Contrairement au secteur manufacturier, la composante des services accuse pour les trois mois à venir un recul particulièrement sensible
Yves-Marc Le Réour

Quatrième mois de baisse d’affilée pour l’indice du climat des affaires outre-Manche. L’enquête publiée lundi par le cabinet d’audit BDO Stoy Hayward, qui analyse le degré de confiance prospective à trois mois des chefs d’entreprise au Royaume-Uni, compile les résultats de sondages effectués auprès de 11.000 responsables employant 5 millions d’actifs, d’où une bonne représentativité des conclusions qui s’en dégagent. A 100,1 en décembre contre 100,4 le mois précédent, l’indice, au plus bas depuis janvier 2006, a pâti des turbulences découlant de la crise des crédits hypothécaires américains. Il traduit la faiblesse des ventes de détail britanniques, la flambée des cours du pétrole et le fort ralentissement du marché de l’immobilier domestique.

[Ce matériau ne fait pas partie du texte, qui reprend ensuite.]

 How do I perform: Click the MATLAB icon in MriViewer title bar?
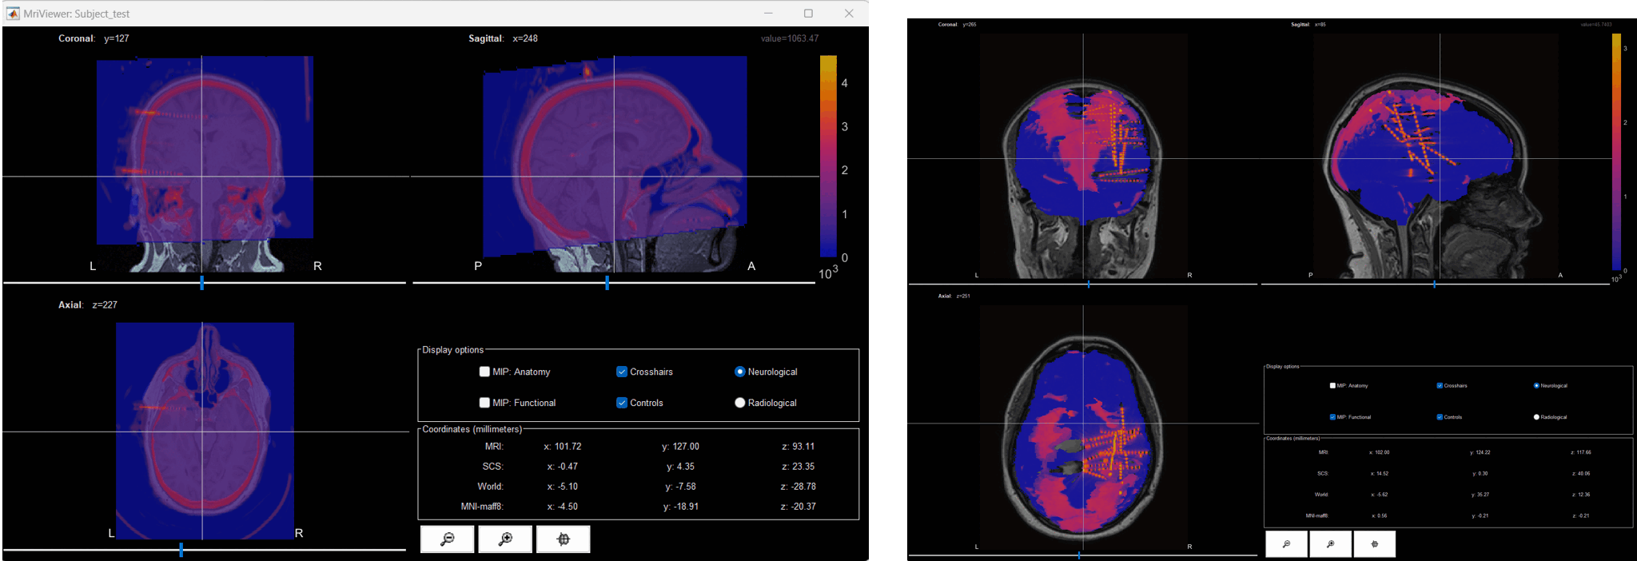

Ce chiffre confirme la tendance baissière visible depuis l’été 2007 sur le niveau de croissance attendue de l’activité au Royaume-Uni.

Le repli de l’indice global est dû à un pessimisme accru sur l’évolution du secteur des services, avec un indice passé de 100,6 en novembre à 99,5 le mois dernier, le seuil de 100 n’ayant pas été franchi à la baisse depuis octobre 2005. Cela indique que les entreprises de ce secteur anticipent sur le trimestre à venir une progression de leur activité inférieure au potentiel de croissance de l’économie britannique, compris entre 2,5 % et 2,75 %. Dans le secteur manufacturier en revanche, l’indice est remonté de 99,9 à 102,4 d’un mois sur l’autre, « ce qui signifie peut-être que les entreprises britanniques espèrent que les taux d’intérêt moins élevés compenseront la hausse récente de la livre sterling », précise le rapport.

« Etant donné le repli important constaté dans la confiance des entreprises dans les services, nous pensons que plusieurs baisses des taux directeurs seraient nécessaires durant le premier trimestre 2008 », commente Peter Hemington, partner chez BDO Stoy Hayward. « Bien que les perspectives d’inflation restent élevées, la hausse des prix va sans doute s’estomper en cours d’année, donnant ainsi à la Banque d’Angleterre une marge de manœuvre suffisante pour soutenir l’économie en assouplissant sa politique monétaire. Le Conseil de politique monétaire de l’institut d’émission britannique voudra sans doute mesurer le climat de confiance des consommateurs durant la période importante des ventes de janvier avant de baisser les taux en février », conclut-il.